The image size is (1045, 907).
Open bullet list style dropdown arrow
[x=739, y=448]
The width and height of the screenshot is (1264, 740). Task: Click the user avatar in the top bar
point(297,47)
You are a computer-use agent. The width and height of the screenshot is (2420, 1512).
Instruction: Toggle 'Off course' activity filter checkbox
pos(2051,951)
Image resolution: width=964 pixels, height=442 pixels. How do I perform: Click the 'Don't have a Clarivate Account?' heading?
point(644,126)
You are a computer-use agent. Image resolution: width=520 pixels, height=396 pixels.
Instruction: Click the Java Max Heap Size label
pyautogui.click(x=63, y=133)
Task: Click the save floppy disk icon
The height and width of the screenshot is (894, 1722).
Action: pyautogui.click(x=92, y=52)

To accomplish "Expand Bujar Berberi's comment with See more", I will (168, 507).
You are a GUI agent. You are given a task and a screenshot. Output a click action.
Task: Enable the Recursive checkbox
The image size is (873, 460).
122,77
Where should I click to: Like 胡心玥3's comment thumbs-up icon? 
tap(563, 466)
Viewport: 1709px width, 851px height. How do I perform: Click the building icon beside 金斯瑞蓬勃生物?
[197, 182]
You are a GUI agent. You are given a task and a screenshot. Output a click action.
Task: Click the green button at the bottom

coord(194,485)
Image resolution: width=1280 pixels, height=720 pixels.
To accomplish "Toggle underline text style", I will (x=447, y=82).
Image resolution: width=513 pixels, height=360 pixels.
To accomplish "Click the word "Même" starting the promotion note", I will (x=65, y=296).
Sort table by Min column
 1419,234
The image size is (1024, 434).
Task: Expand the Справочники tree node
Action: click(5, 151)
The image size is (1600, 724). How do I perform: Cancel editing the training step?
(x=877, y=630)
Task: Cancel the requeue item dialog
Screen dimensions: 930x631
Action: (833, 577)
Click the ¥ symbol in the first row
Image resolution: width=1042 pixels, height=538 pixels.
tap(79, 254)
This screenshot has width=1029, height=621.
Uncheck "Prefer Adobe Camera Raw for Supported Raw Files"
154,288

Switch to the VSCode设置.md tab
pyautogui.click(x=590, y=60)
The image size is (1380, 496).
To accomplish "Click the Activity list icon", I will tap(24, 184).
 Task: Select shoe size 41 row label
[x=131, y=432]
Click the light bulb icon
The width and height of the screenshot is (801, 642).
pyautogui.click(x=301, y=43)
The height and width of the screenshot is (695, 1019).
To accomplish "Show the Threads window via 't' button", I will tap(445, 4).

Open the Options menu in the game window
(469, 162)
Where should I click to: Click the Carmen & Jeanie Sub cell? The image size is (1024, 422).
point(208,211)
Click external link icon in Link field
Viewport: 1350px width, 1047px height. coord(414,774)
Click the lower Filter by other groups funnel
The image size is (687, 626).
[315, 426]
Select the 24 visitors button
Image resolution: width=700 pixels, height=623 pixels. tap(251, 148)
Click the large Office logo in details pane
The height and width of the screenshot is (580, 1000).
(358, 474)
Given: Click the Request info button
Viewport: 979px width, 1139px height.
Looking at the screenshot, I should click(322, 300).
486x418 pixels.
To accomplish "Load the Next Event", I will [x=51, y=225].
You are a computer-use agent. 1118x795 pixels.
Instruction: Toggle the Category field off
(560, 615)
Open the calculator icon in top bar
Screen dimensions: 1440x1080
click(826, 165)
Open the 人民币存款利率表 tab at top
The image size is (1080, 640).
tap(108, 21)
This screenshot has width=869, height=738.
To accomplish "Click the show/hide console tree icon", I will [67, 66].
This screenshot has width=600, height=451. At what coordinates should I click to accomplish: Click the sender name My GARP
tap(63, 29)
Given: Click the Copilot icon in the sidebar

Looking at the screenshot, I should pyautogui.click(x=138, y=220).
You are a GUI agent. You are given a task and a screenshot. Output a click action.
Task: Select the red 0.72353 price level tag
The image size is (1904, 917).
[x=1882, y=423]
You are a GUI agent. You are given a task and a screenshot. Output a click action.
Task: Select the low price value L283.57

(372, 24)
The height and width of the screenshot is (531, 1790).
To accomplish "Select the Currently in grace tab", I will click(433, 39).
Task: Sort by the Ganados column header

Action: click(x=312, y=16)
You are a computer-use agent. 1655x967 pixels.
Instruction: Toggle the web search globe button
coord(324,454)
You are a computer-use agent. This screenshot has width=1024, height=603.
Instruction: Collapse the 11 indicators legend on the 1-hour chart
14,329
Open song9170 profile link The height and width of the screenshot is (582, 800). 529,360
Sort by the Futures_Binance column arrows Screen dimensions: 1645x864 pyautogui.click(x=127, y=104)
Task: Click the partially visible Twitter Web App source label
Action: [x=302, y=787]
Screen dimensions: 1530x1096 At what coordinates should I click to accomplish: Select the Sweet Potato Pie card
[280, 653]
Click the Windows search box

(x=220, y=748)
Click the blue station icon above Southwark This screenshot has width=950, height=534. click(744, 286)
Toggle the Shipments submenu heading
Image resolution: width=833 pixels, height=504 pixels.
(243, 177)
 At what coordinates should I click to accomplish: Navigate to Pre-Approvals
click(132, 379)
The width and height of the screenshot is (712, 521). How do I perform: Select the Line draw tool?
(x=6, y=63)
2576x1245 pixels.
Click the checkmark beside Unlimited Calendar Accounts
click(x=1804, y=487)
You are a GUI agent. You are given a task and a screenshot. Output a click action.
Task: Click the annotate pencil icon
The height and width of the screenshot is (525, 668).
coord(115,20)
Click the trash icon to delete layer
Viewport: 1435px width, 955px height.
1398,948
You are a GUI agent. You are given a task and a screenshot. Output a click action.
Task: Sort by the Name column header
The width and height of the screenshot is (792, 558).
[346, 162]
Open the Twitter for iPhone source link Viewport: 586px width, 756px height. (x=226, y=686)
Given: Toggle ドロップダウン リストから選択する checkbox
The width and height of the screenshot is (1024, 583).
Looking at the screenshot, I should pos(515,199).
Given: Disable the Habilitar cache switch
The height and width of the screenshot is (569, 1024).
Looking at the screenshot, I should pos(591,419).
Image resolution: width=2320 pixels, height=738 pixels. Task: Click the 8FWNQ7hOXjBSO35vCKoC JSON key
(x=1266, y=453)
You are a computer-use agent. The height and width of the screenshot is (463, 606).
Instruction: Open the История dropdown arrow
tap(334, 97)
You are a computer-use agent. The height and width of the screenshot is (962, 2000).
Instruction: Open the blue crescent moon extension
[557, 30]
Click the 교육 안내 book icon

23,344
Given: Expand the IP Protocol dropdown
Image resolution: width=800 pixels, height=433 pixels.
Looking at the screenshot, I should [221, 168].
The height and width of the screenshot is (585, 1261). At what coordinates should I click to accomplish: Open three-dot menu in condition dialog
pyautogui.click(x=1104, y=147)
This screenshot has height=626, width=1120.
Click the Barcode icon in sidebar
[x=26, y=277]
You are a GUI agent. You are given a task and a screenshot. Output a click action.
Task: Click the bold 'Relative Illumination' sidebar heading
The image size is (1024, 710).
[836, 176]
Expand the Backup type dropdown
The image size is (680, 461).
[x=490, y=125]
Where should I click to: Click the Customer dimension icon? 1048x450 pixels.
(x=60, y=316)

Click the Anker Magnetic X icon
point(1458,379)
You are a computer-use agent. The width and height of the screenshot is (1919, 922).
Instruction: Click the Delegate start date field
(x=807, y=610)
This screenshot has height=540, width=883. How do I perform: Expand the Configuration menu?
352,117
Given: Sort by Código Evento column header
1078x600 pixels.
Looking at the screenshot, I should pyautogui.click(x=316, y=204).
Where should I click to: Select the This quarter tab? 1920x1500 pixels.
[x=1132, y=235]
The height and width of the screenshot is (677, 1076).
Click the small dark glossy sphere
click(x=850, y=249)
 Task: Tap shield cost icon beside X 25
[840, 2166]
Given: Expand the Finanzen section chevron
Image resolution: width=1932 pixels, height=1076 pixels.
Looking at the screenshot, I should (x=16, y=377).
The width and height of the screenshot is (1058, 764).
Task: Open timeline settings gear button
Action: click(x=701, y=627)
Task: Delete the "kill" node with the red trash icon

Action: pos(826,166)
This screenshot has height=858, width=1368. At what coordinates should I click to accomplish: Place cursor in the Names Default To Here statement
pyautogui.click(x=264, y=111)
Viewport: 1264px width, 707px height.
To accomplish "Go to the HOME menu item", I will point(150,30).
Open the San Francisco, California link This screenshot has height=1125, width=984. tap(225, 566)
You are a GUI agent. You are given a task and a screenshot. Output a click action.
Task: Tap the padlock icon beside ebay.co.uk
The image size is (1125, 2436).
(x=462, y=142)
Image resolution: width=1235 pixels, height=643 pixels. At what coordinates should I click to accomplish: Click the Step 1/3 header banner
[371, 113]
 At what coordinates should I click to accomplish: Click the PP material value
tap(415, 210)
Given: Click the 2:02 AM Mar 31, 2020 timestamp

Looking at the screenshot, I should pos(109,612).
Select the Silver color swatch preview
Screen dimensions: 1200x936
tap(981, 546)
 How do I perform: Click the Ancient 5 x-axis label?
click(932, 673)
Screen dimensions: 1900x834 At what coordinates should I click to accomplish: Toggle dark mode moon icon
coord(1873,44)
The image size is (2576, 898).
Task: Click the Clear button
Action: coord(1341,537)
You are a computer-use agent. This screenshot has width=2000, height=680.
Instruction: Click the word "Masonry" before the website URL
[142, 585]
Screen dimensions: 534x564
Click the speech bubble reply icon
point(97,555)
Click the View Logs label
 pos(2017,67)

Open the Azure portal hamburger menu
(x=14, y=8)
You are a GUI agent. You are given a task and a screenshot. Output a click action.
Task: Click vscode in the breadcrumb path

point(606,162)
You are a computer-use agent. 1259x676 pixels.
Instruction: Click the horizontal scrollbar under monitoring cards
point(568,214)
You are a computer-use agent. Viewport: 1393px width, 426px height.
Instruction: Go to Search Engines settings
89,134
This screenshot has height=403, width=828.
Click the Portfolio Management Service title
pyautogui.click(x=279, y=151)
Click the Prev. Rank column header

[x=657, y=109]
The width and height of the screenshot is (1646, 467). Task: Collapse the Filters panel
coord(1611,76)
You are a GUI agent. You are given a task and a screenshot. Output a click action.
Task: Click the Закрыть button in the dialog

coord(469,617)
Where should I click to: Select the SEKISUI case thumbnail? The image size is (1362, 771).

Problem to work on -
Give an exact reproduction of the lines from the one with "Click the Portfolio Management Service title" to the final line of the entries, including both.

Answer section -
Click the Portfolio Management Service title
pyautogui.click(x=279, y=151)
Click the Prev. Rank column header

[x=657, y=109]
The width and height of the screenshot is (1646, 467). Task: Collapse the Filters panel
coord(1611,76)
You are a GUI agent. You are given a task and a screenshot. Output a click action.
Task: Click the Закрыть button in the dialog

coord(469,617)
Where should I click to: Select the SEKISUI case thumbnail? The image size is (1362, 771).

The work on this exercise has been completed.